Мы, солдаты, не очень-то верили этой пропаганде, так как не раз убеждались в том, что утверждения наших вождей, мягко выражаясь, не соответствовали действительности. За несколько месяцев пребывания на фронте нас столько раз обманывали, что мы потеряли всякую веру в слова как наших вождей, так и наших командиров.
Возможность попасть в плен мы восприняли спокойно: никто не паниковал, никто не пытался отделиться от группы, куда-то бежать, прятаться. Просто мы ожидали дальнейшего развития событий, решив про себя: «Будь что будет!»
В тот период политические отделы советских войск проводили активную обработку немцев и особенно солдат стран-сателлитов, в том числе, разумеется, и венгров. Они разбрасывали с самолета всевозможные листовки на венгерском языке, в которых убедительно разъясняли, что не Советский Союз — враг венгерского народа, а Гитлер и господствующие классы Венгрии, пославшие венгерских солдат на фронт.
Они сбрасывали «пропуска» на русском и венгерском языках, в которых говорилось, что те, кто, попав в плен, предъявят такой пропуск, будут считаться добровольцами, перешедшими на сторону Красной Армии, и тогда им будет обеспечена свобода.
Такие листовки и «пропуска» часто можно было найти в поле или в лесу. Валялись они и вокруг нас. Тогда кто-то из нас сказал, что надо взять их хотя бы несколько штук: «Возьмут в плен — покажем их, скажем, что перешли добровольно». Так мы и сделали. Взяв несколько штук, мы этим самым, собственно говоря, окончательно решили вопрос в пользу плена.
Прежде чем отправиться дальше, я предложил бросить оружие, чтобы оно не причинило нам вреда. Все согласились. Теперь мы были безоружны. Молча двинулись дальше, ожидая, что вот-вот настанет минута, когда произойдет то, чего никогда ни с кем из нас в жизни не случалось.

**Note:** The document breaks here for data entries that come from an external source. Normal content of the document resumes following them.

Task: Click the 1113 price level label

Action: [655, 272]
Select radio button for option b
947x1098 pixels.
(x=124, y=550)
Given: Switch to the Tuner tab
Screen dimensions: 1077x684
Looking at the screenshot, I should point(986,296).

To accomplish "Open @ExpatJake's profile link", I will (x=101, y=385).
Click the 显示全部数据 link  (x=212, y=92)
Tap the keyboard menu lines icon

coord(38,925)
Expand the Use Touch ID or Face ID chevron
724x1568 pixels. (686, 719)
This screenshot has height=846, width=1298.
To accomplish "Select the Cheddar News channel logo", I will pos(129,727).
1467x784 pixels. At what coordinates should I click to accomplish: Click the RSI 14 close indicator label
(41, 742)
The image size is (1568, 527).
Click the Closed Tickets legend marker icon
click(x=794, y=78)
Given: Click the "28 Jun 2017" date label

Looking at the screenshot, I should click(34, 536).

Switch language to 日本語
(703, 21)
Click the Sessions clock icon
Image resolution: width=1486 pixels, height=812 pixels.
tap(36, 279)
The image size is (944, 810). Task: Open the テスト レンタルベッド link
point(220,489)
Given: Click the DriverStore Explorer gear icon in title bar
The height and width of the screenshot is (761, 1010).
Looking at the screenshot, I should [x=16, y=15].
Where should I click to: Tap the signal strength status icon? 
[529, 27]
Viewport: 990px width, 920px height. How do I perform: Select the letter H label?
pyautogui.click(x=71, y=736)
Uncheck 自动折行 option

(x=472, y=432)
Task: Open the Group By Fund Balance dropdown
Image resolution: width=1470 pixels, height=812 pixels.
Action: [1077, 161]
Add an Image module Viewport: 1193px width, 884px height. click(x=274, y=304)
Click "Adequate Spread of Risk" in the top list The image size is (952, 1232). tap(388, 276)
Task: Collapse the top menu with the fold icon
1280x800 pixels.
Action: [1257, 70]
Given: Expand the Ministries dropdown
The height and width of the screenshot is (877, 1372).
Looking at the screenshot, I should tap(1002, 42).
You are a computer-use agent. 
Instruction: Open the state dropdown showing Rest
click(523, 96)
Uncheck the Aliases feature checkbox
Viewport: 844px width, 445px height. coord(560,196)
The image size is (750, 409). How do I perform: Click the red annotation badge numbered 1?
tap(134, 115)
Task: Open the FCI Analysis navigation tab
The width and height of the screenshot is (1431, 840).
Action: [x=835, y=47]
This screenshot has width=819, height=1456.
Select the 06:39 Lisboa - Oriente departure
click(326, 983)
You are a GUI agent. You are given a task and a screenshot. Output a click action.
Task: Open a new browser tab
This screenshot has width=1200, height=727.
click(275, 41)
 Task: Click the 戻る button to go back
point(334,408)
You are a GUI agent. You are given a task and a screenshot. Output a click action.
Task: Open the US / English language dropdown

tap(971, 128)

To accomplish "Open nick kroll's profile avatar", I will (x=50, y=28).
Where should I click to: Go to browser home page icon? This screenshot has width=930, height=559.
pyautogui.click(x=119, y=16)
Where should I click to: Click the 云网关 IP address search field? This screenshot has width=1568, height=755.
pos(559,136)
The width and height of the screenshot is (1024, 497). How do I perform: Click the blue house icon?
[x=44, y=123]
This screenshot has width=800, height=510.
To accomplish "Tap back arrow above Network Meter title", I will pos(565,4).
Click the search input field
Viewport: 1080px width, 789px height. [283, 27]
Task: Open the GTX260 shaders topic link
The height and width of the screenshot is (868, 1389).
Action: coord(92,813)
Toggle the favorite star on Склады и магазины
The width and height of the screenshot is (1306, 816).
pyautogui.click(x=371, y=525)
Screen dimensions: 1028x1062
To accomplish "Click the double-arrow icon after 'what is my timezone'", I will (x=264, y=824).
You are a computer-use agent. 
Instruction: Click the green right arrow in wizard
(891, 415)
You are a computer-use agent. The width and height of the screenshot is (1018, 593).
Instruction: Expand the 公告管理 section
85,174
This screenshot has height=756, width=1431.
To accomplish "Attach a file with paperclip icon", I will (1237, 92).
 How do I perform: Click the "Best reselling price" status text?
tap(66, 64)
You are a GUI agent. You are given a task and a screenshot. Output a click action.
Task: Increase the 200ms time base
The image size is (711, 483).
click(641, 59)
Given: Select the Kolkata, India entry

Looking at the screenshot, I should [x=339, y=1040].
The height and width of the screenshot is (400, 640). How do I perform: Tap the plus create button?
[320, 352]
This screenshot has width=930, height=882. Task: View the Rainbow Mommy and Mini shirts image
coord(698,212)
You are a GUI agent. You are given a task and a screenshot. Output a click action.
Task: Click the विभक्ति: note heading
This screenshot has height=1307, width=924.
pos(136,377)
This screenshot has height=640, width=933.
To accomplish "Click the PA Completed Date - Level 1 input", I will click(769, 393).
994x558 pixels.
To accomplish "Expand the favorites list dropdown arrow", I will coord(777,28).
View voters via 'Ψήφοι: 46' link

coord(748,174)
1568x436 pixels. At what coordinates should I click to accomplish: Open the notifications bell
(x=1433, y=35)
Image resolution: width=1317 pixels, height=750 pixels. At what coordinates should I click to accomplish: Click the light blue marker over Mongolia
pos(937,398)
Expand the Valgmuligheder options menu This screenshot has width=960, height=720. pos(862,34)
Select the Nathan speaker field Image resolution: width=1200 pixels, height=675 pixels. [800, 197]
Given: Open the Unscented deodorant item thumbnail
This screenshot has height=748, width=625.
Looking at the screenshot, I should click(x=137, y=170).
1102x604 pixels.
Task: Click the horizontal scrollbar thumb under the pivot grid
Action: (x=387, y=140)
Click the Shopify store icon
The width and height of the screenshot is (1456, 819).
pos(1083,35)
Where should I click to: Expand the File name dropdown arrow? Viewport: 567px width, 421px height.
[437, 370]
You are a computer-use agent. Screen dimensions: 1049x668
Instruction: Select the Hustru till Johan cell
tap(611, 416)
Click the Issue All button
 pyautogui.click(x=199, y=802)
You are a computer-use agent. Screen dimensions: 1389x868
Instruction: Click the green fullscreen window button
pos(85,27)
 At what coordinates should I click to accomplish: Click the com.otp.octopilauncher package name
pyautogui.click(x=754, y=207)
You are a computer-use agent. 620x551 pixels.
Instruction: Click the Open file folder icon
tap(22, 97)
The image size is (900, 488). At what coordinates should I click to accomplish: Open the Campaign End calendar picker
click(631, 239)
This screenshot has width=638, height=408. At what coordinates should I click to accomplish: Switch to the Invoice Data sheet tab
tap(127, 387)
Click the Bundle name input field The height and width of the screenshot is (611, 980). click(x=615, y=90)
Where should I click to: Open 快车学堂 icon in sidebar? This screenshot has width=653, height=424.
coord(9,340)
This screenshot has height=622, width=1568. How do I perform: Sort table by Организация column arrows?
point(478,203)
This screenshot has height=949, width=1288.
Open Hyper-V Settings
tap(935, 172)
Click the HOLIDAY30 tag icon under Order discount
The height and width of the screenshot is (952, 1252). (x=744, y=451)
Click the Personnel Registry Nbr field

Когда мы проходили через небольшую лесную поляну, на нас совершенно неожиданно выскочил всадник, вооруженный автоматом. Встреча была настолько внезапной, что всадник едва успел остановить лошадь. Натягивая одной рукой поводья, он схватился другой за автомат, висевший у него на шее, и окинул нас внимательным взглядом. Но, очевидно, мы выглядели не очень угрожающе, поэтому он, даже не повернув в нашу сторону автомат, крикнул кому-то:
— Иван, идите сюда!
В следующую минуту на поляну выехали еще четыре или пять всадников. Окружив нашу группу, они с интересом разглядывали нас.
— Оружие есть? — прозвучал первый вопрос.
Мы отрицательно покачали головами.
Один из них соскочил с лошади и обыскал всех нас, не спрятал ли кто оружия. Между тем на поляне появилось несколько советских пехотинцев под командованием молодого, симпатичного лейтенанта небольшого роста. Лейтенант был одет в летнюю форму: гимнастерка, на голове — пилотка. На его спокойном лице отражалось любопытство. И вся его по-военному подтянутая фигура выражала свойственные молодости самоуверенность и оптимизм. Пилотка его была так лихо сдвинута набекрень, что я невольно подумал: на чем же она держится?
— Говорит кто-нибудь по-русски? — спросил он.
Мы снова отрицательно покачали головами.
— А по-немецки или по-французски?
Я поднял руку. По-немецки я говорил довольно бегло. Он сразу же вывел меня из строя и попросил перевести его слова. Потом он сказал, что мы попали в плен и согласно конвенции будем отправлены в лагерь для военнопленных.
— Соблюдайте порядок и дисциплину, — продолжал лейтенант, — не пытайтесь бежать, и тогда вам никто никаких неприятностей не причинит.
Я перевел слова русского своей группе. Тогда лейтенант взглянул на меня и спросил:
— Офицер?
— Нет! — энергично запротестовал я. Лейтенант укоризненно покачал головой, очевидно не веря мне, и показал на мои сапоги и длинные волосы. Вот когда я пожалел, что не позволил Гезе Папаи слегка укоротить мои волосы.